Employers across Ontario are double-checking their contracts since the Ontario Court of Appeal released its judgment in Waksdale v Swegon North America Inc., earlier this month. The court held that if an Employment Agreement contains a termination-with-cause provision that breaches the Employment Standards Act, 2000 (ESA), the termination-without-cause provision will be rendered unenforceable as well. This is true even if the employer was not relying on the for cause section and had proceeded on a without cause basis. Even a severability clause cannot save a provision in this context.
The plaintiff in Waksdale, a 42-year-old Director of Sales, was terminated without cause after 10 months at Swegon. The Employment Agreement signed by the plaintiff included two separate termination clauses: “Termination of Employment with Notice” and “Termination for Cause”.
The employee was earning around $200,000 a year in this position and was provided with two weeks’ severance pay plus his applicable car allowance in lieu of notice. This was considerably less than what he would have been entitled to at common law but is more than the bare minimum payable under the ESA.
As such, the employee brought a motion for summary judgment seeking six months’ pay in lieu of notice. While he was terminated under the former clause, he alleged that the termination clause’s illegality nullified the entire agreement, or at the very least, both termination provisions. In the lower court, the plaintiff relied upon the ruling in North v Metaswitch Networks Corporation, which laid out the circumstances under which an illegal termination clause can be severed:
“First, assess the termination clause to see whether there is any contracting out of an employment standard. If there is, then the termination clause is void, and there is nothing to which the severability clause can be applied.”

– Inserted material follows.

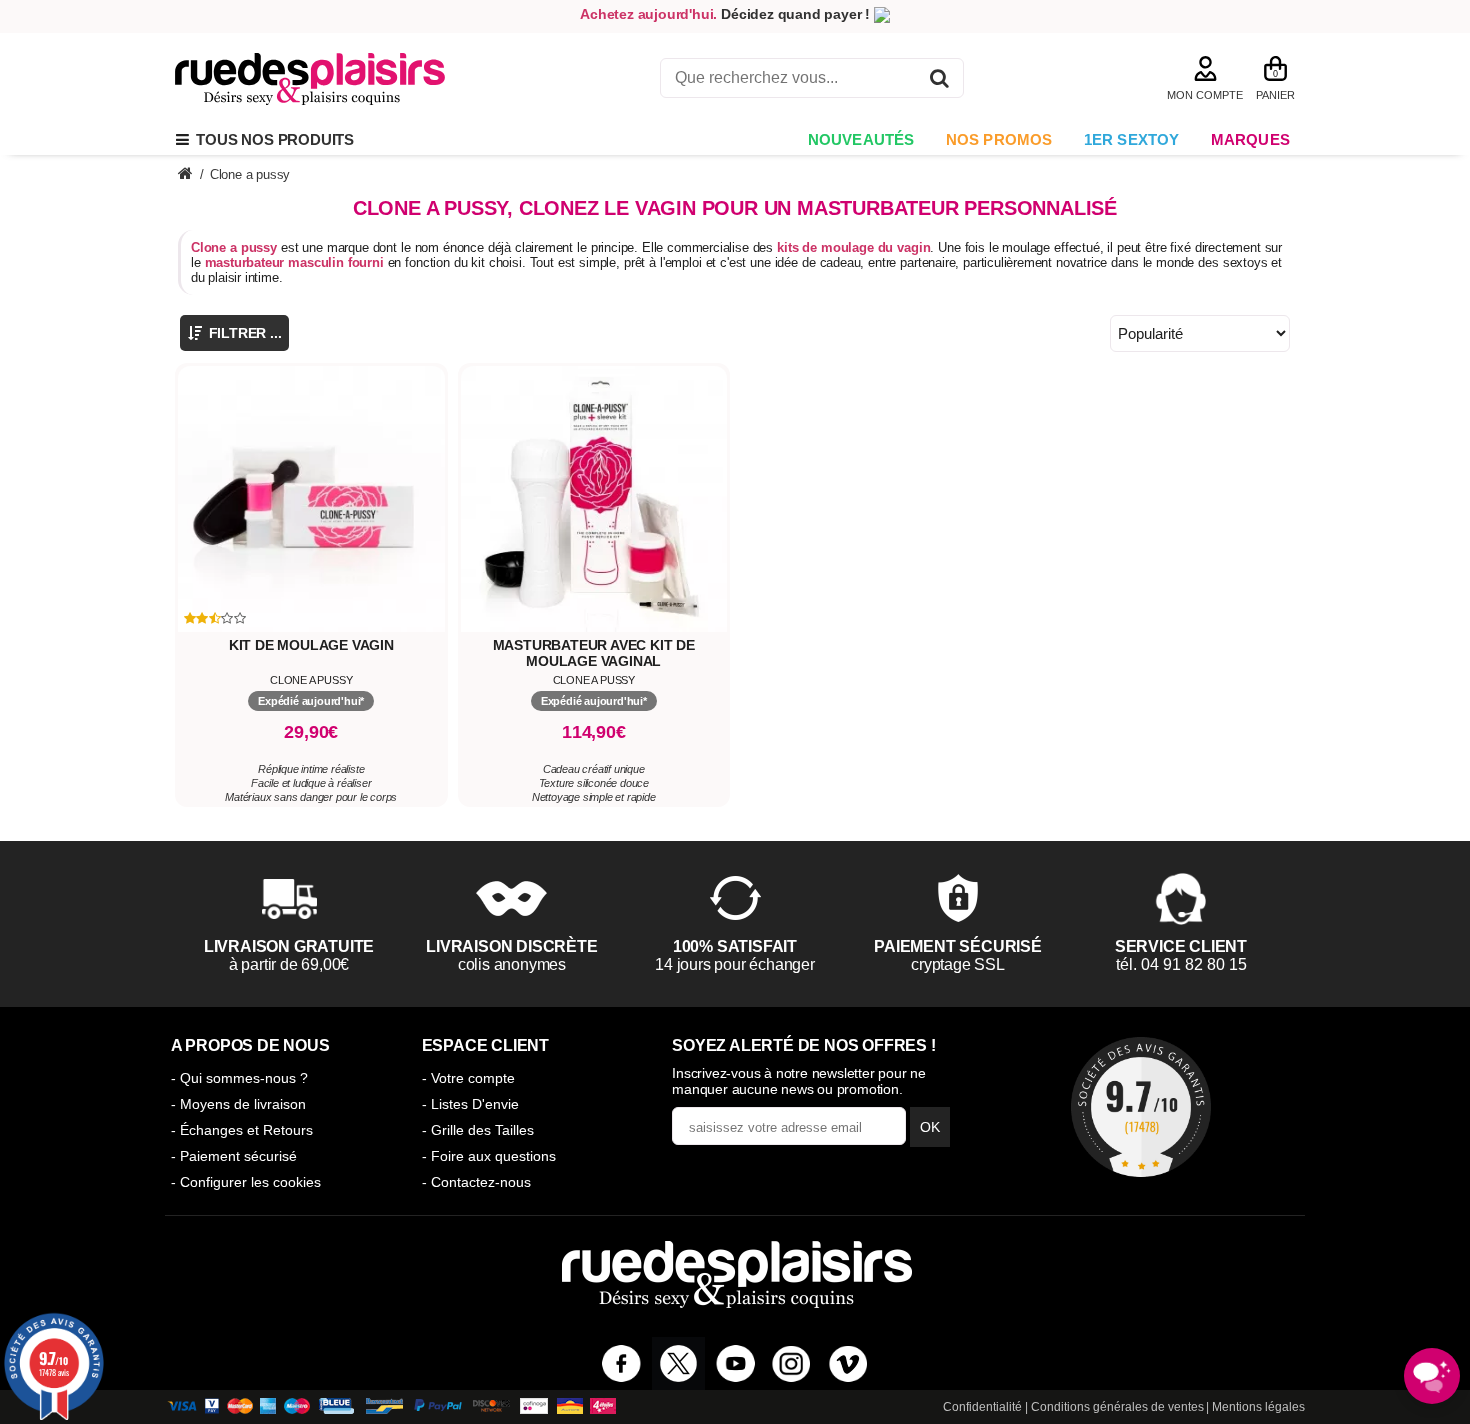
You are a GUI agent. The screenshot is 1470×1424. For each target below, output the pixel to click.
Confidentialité (982, 1407)
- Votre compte (468, 1078)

The employee’s counsel stressed that the ESA was remedial legislation, drafted to protect employees, and should be interpreted in this way. Courts have historically decided such cases so as to incentivize employer compliance with statute (Wood v Fred Deeley Imports Ltd.).
The employer argued that the case at hand was distinguishable from North due to the distinct termination clauses at play in this case. They relied upon Khasaba v Procom Consultants Group Ltd., where the court ruled that one illegal clause does not void the entire employment agreement, leaving the remaining clauses enforceable.
The motion judge, Justice Edward Morgan, agreed and held that the Termination of Employment with Notice clause was an enforceable stand-alone clause and there was no severance clause required to save the rest of the agreement.
The case went to the Ontario Court of Appeal, which overturned the motion judge’s decision. Leaning heavily on Justice Laskin’s judgment in Wood v Fred Deeley Imports, the court confirmed that interpretation which “encourages employers to comply with the minimum requirements of the Act” and “extends its protections to as many employees as possible” should be favoured.
The court also takes from Wood that “the enforceability of a termination provision in an employment contract must be determined as at the time the agreement was executed.” This means that the actions of the employer subsequent to drafting the contract are irrelevant in its interpretation. Even if their actions are compliant, an employment contract can be held unenforceable if its provisions contravene the ESA.
While it was clear that the employer would not be able to rely upon the Termination for Cause provision, it was also held that this fact rendered both termination clauses invalid and unenforceable. This is because employment agreements “must be interpreted as a whole and not on a piecemeal basis”. The two termination provisions are to be understood together, even if they are in different sections of the agreement.
The employer then attempted to rely upon the severability clause in the agreement. However, as per North, a severability clause cannot be used to sever the offending part of the termination clause, especially where it has been made void by statute. Therefore, where termination clauses are found to be contrary to statute, a severability clause cannot be used to ‘save’ them.
Further, in interpreting termination clauses, courts must recognise two important factors:
- The power imbalance between employees and employers
- The remedial protections offered by the ESA
This decision reinforces the remedial nature of the ESA in its application to employment contracts. Employers and their counsel should be concerned, as the vast majority of termination for cause provisions are likely inconsistent with the ESA, and will therefore invalidate any termination without cause provision in the same contract. This will provide employees and their counsel with a new way to get around termination clauses in executed employment contracts.